> TASK:
Please reproduce every one of the entries below word for word, line by line.

> EXTRACTED INFORMATION:
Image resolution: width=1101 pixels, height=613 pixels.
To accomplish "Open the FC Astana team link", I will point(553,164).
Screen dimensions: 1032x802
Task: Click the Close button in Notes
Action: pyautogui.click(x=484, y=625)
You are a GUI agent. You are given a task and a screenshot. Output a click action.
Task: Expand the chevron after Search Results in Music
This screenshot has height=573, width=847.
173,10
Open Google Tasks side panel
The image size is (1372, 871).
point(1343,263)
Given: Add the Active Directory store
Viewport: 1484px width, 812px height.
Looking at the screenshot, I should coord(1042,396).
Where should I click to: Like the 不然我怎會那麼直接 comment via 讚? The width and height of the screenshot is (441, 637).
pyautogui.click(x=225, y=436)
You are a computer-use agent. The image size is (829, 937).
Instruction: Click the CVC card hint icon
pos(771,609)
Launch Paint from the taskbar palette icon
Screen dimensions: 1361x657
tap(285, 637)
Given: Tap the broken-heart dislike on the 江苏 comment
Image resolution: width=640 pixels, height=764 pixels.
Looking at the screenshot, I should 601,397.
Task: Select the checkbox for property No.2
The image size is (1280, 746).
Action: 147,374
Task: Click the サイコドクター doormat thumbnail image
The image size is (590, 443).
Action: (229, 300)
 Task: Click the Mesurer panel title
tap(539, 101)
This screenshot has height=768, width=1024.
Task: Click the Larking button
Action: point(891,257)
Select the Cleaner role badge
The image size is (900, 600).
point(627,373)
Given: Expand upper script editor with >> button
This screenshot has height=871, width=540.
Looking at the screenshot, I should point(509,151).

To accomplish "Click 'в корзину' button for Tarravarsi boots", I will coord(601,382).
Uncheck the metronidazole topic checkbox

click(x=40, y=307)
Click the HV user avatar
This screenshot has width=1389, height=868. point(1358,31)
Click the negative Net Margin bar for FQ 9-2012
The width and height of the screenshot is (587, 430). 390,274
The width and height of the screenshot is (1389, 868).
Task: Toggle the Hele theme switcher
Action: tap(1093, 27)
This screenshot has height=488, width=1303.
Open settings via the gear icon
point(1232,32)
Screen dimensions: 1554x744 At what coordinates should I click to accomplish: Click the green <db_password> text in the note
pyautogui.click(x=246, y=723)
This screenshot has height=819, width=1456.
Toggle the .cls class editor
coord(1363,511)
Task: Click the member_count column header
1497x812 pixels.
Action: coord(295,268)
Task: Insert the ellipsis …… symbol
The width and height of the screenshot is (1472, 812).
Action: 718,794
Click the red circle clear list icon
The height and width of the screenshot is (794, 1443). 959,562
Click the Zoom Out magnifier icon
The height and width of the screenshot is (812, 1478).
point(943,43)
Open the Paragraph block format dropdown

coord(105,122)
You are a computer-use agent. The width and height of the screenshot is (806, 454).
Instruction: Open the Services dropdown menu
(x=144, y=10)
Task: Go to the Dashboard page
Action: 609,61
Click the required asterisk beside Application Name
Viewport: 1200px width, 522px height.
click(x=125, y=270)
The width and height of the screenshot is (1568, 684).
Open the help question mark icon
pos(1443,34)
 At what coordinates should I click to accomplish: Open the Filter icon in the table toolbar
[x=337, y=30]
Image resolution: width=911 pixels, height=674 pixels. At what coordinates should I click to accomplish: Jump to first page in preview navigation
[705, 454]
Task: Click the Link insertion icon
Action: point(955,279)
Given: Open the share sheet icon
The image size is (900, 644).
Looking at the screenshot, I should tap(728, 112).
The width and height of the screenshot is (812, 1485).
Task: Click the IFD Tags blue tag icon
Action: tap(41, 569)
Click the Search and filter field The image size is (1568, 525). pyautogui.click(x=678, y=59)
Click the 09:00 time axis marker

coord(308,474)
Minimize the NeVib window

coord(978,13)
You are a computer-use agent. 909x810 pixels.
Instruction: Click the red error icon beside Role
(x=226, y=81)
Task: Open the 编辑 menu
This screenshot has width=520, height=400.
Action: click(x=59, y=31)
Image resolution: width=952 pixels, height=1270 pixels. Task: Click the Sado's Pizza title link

> FULL RESPONSE:
Image resolution: width=1101 pixels, height=613 pixels.
To accomplish "Open the FC Astana team link", I will point(553,164).
Screen dimensions: 1032x802
Task: Click the Close button in Notes
Action: pyautogui.click(x=484, y=625)
You are a GUI agent. You are given a task and a screenshot. Output a click action.
Task: Expand the chevron after Search Results in Music
This screenshot has height=573, width=847.
173,10
Open Google Tasks side panel
The image size is (1372, 871).
point(1343,263)
Given: Add the Active Directory store
Viewport: 1484px width, 812px height.
Looking at the screenshot, I should coord(1042,396).
Where should I click to: Like the 不然我怎會那麼直接 comment via 讚? The width and height of the screenshot is (441, 637).
pyautogui.click(x=225, y=436)
You are a computer-use agent. The image size is (829, 937).
Instruction: Click the CVC card hint icon
pos(771,609)
Launch Paint from the taskbar palette icon
Screen dimensions: 1361x657
tap(285, 637)
Given: Tap the broken-heart dislike on the 江苏 comment
Image resolution: width=640 pixels, height=764 pixels.
Looking at the screenshot, I should 601,397.
Task: Select the checkbox for property No.2
The image size is (1280, 746).
Action: 147,374
Task: Click the サイコドクター doormat thumbnail image
The image size is (590, 443).
Action: (229, 300)
 Task: Click the Mesurer panel title
tap(539, 101)
This screenshot has height=768, width=1024.
Task: Click the Larking button
Action: point(891,257)
Select the Cleaner role badge
The image size is (900, 600).
point(627,373)
Given: Expand upper script editor with >> button
This screenshot has height=871, width=540.
Looking at the screenshot, I should point(509,151).

To accomplish "Click 'в корзину' button for Tarravarsi boots", I will coord(601,382).
Uncheck the metronidazole topic checkbox

click(x=40, y=307)
Click the HV user avatar
This screenshot has width=1389, height=868. point(1358,31)
Click the negative Net Margin bar for FQ 9-2012
The width and height of the screenshot is (587, 430). 390,274
The width and height of the screenshot is (1389, 868).
Task: Toggle the Hele theme switcher
Action: tap(1093, 27)
This screenshot has height=488, width=1303.
Open settings via the gear icon
point(1232,32)
Screen dimensions: 1554x744 At what coordinates should I click to accomplish: Click the green <db_password> text in the note
pyautogui.click(x=246, y=723)
This screenshot has height=819, width=1456.
Toggle the .cls class editor
coord(1363,511)
Task: Click the member_count column header
1497x812 pixels.
Action: coord(295,268)
Task: Insert the ellipsis …… symbol
The width and height of the screenshot is (1472, 812).
Action: 718,794
Click the red circle clear list icon
The height and width of the screenshot is (794, 1443). 959,562
Click the Zoom Out magnifier icon
The height and width of the screenshot is (812, 1478).
point(943,43)
Open the Paragraph block format dropdown

coord(105,122)
You are a computer-use agent. The width and height of the screenshot is (806, 454).
Instruction: Open the Services dropdown menu
(x=144, y=10)
Task: Go to the Dashboard page
Action: 609,61
Click the required asterisk beside Application Name
Viewport: 1200px width, 522px height.
click(x=125, y=270)
The width and height of the screenshot is (1568, 684).
Open the help question mark icon
pos(1443,34)
 At what coordinates should I click to accomplish: Open the Filter icon in the table toolbar
[x=337, y=30]
Image resolution: width=911 pixels, height=674 pixels. At what coordinates should I click to accomplish: Jump to first page in preview navigation
[705, 454]
Task: Click the Link insertion icon
Action: point(955,279)
Given: Open the share sheet icon
The image size is (900, 644).
Looking at the screenshot, I should tap(728, 112).
The width and height of the screenshot is (812, 1485).
Task: Click the IFD Tags blue tag icon
Action: tap(41, 569)
Click the Search and filter field The image size is (1568, 525). pyautogui.click(x=678, y=59)
Click the 09:00 time axis marker

coord(308,474)
Minimize the NeVib window

coord(978,13)
You are a computer-use agent. 909x810 pixels.
Instruction: Click the red error icon beside Role
(x=226, y=81)
Task: Open the 编辑 menu
This screenshot has width=520, height=400.
Action: click(x=59, y=31)
Image resolution: width=952 pixels, height=1270 pixels. Task: Click the Sado's Pizza title link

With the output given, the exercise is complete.